Lisa mendongak menatap gerombolan itu dengan wajah dan tatapan yang sangat marah.

"Dengar ya... Sebaiknya kalian pergi saja jangan menggangguku itu kalau kalian nggak pengen babak belur." Teriak Lisa dengan lantang.

"Ha...Ha... Ha... Nona bagaimana cara kamu membuat kami babak belur? Badan sekecil itu mana mungkin bisa membuat kami bertiga babak belur? Yang ada kamu hanya akan lemas menghadapi kami" Teriak rombongan tiga laki laki hidung belang itu sambil menertawai kesombongan Lisa. Lisa mengikat rambut panjangnya yang terurai, dia berdiri dari duduknya dan merenggangkan otot otot tangan dan jemarinya.

"Terimakasih sudah mengganggu ketenanganku, Kebetulan aku lagi pengen menghajar orang." Lisa melemaskan otot lehernya mendekat berjalan kearah tiga laki laki itu.

Lisa melayangkan tendangan pada perut pria pertama yang berdiri tepat berada dihadapannya hingga pria itu jatuh terpental, pria kedua yang ada disebelah kanannya menyusul menyerang dengan lemparan pukulan tanganya namun dengan cepat Lisa menghindarinya dan memegang kepalan tangan pria kedua itu dan memelintir tangannya hingga pria itu terjatuh.

Melihat kedua temannya terkapar akibat Lisa, pria ketiga meluncurkan tendangan dari arah belakang dan mengenai punggung Lisa. Lisa tersungkur jatuh akibat tendangan itu. Tangan Lisa cedera karena menahan tubuhnya yang terjatuh akibat tendangan dari belakang.Lisa berusaha bangkit dari jatuhnya

"Sial sepertinya tanganku terkilir dan pinggangku sakit sekali" Ucap Lisa dalam hati berusaha bangkit.

"Sudahlah tidak usah melawan lagi, lebih baik kamu ikut kita saja" Ucap pria ketiga berjalan mendekati Lisa yang sedang tersungkur disusul kedua temannya yang masih terhuyung huyung berdiri sehabis menerima serangan dari Lisa. Ketiga pria itu mendekati Lisa yang masih tersungkur berusaha untuk berdiri.

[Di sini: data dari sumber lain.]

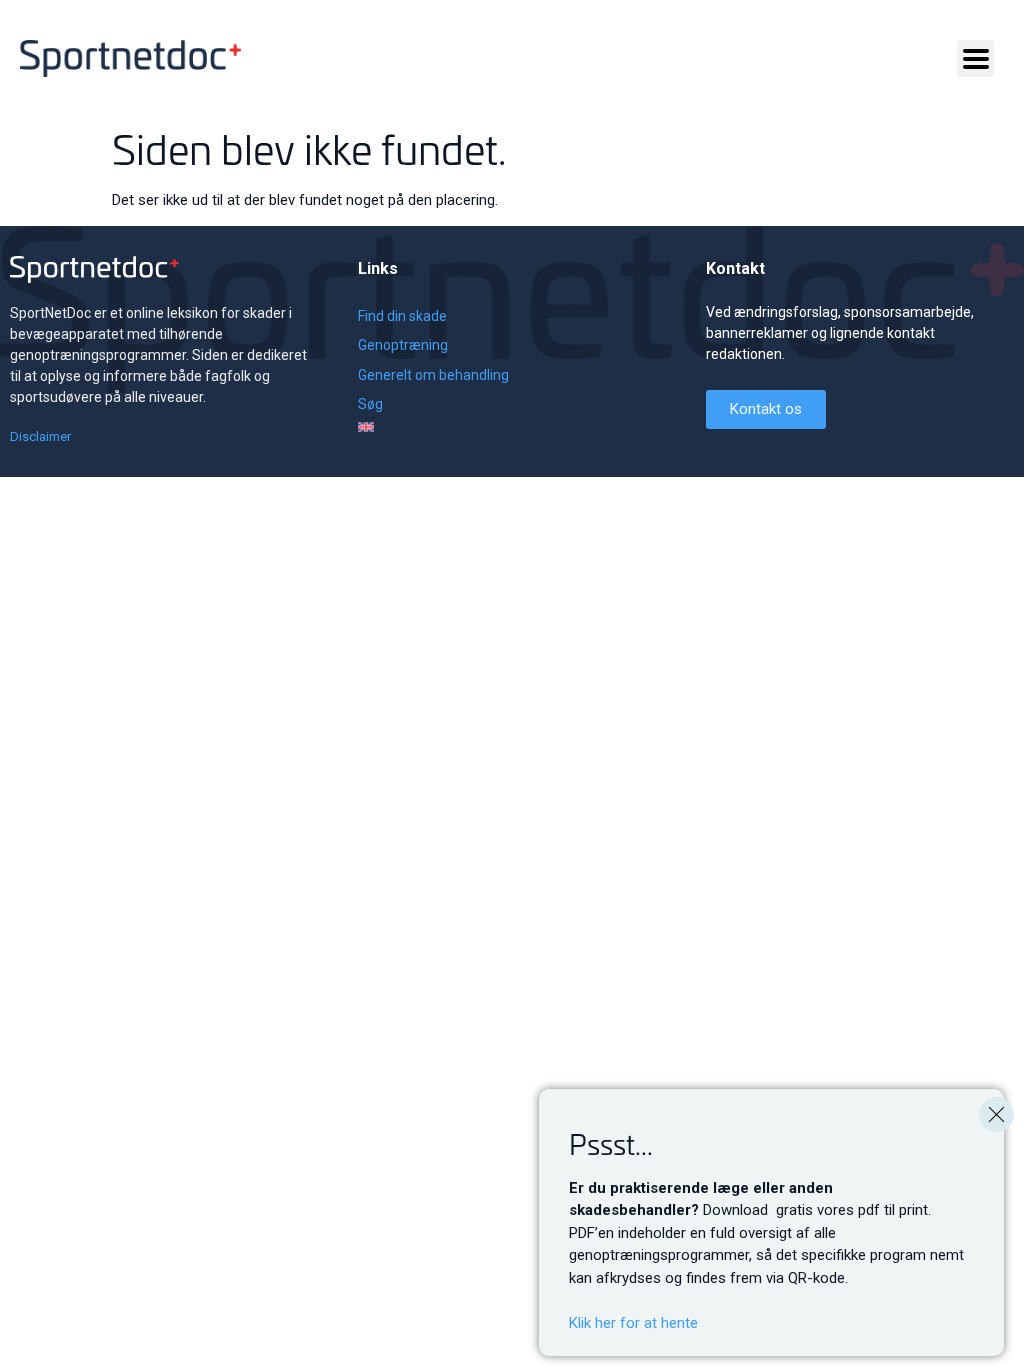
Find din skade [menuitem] (402, 316)
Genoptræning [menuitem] (403, 345)
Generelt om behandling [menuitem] (433, 375)
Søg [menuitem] (370, 404)
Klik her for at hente (633, 1323)
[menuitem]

Pria pertama yang ditendang oleh Lisa mulai membalas tendangan Lisa dengan menjambak rambut Lisa.

Lisa merintih merasakan sakit disekujur tubuhnya.

Leon yang awalnya tidak peduli dan tidak ingin ikut campur akhirnya tidak bisa menahan emosinya karena mereka mengganggu ketenangannya.

"Kalian bertiga, lepaskan gadis itu" Suaranya menggelegar memenuhi taman itu.

Leon berdiri dari kursi dan berjalan mendekati tiga pria itu. Melihat Leon muncul dan berjalan mendekati mereka, tiga pria itu terlihat ketakutan dan tubuh mereka bergetar, nyali menciut.

"Tuan Leon... ma... maaf, malam malam begini anda ada disini." wajah pucat tampak jelas diwajah mereka melihat Leon putra kedua dari keluarga terkaya di kota X terlihat sangat marah pada mereka.

"kalian dengar baik baik ya....gadis itu adalah milikku, mengganggu milikku berarti mati" ketiga pria itu kemudian bergegas berlari berusaha untuk kabur.

Mata Leon memberi kode pada pengawal yang bersembunyi menjaganya dari kejauhan untuk menangani ketiga pria itu. Dengan sekejap pengawal menangkap pria pria itu dan  menghajarmereka habis habisan. Pengawal dengan sigap meringkus para laki laki berandal itu. Leon berjalan mendekati Lisa yang tersungkur dijalan.

"Apa baik baik saja? Apa kamu bisa berdiri?" Leon berbicara dengan Lisa, Leon memasukkan keduatangannnya kedalam saku celana dan berdiri disamping Lisa yang sedang berusaha untuk bangun.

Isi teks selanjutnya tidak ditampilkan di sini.